The Shrew Tamed by Edwin Landseer (1861)It was during this time that she first became famous as a “horse breaker” on Rotten Row in Hyde Park; her beauty and skill attracted so many fans that she started drawing crowds of onlookers, and her clothes were so perfectly tailored (and skin-tight) that it was rumored she wore them without underwear.  Noblewomen and others who could afford it copied her style of dress, but even after she became a fashion trendsetter she never forgot her roots; the majority of her tailors’ bills were for maintaining and mending her clothes rather than buying new ones.  Her horsewomanship was admired by men and envied by their wives, and though she called herself “Anonyma” when riding in public everyone knew who she really was; she is mentioned by name in The Season by future poet laureate Alfred Austin, and she was said to be the model for The Shrew Tamed by Edwin Landseer (though that was actually a woman named Annie Gilbert, who resembled her).  Unfortunately, all this attention was seen by Hartington’s family as an impediment to his future in politics (which was, as it turned out, quite distinguished), so despite the fact that they had very strong feelings for one another he was obliged to break the relationship off in the autumn of 1862.

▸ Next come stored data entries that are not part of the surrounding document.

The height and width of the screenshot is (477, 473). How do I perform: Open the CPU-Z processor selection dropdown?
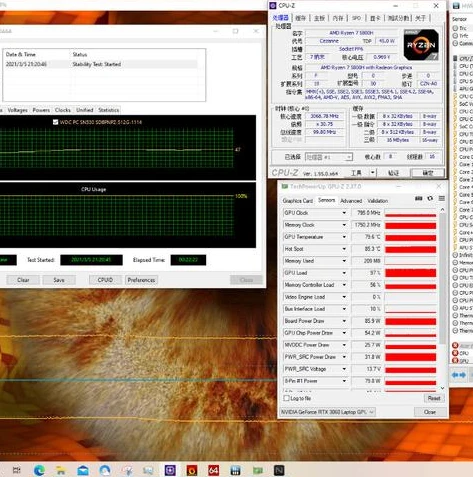click(329, 157)
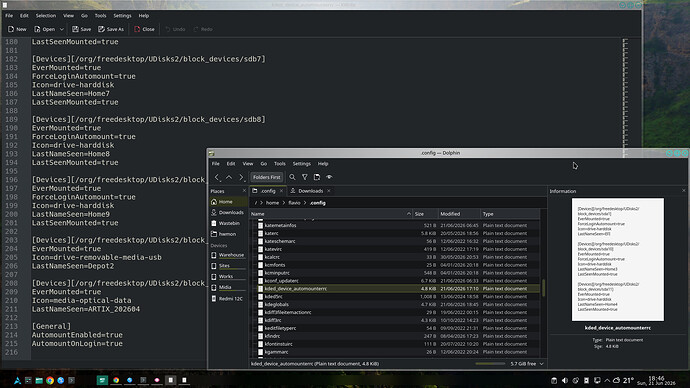Image resolution: width=690 pixels, height=388 pixels.
Task: Switch to the Downloads tab
Action: [310, 191]
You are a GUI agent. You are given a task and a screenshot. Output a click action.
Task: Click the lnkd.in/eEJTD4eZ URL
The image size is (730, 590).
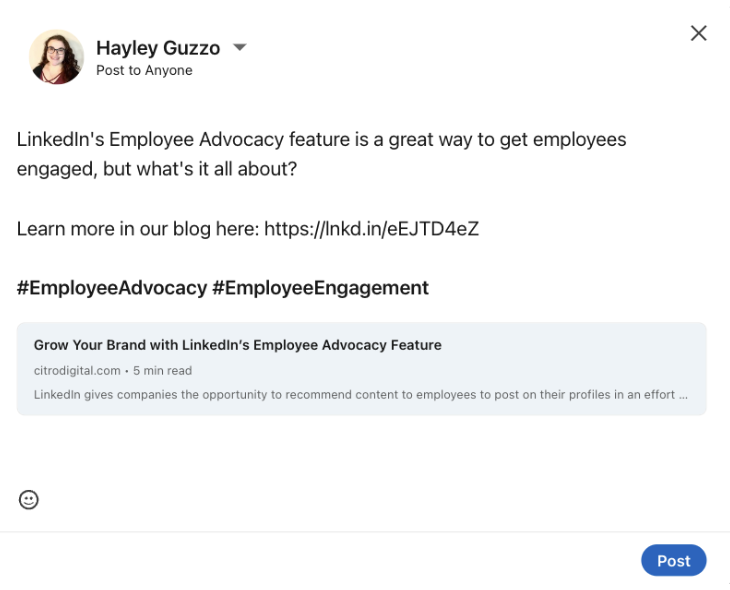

Skittles was quite upset by the end of what had been the happiest time of her life, and though she made no attempt to hurt Hartington she wanted to start over again somewhere else.  She eloped to New York with Aubrey de Vere Beauclerk, but this relationship was short-lived and by early 1863 she had moved to Paris.  But while Cora Pearl and most of the other demimondaines of the time attracted attention by over-the-top theatrics, Skittles preferred just to be herself; her only really unusual behavior was driving her own carriage followed by two mounted grooms, all in impeccably-tailored outfits.  Her reputation for discretion had preceded her, however, and it is rumored that her clients during this period included both the Minister of Finance, Achille Fould, and Emperor Napoléon III himself.  One whose identity is known for certain is the diplomat and poet Wilfrid Scawen Blunt, who fell obsessively in love with her and was prone to jealous behavior which attracted unwanted attention; the affair ended when it was discovered by Lord Crowley, Ambassador to France and father of Blunt’s fiancée, who dismissed Blunt from his post and sent him back to England in disgrace.  Though he later married Lady Anne King-Noel, daughter of Ada Lovelace, he never did get over Skittles and wrote the poem “Esther” to her thirty years later.  Around that time he also began writing letters to her, and they became friends and corresponded until her death.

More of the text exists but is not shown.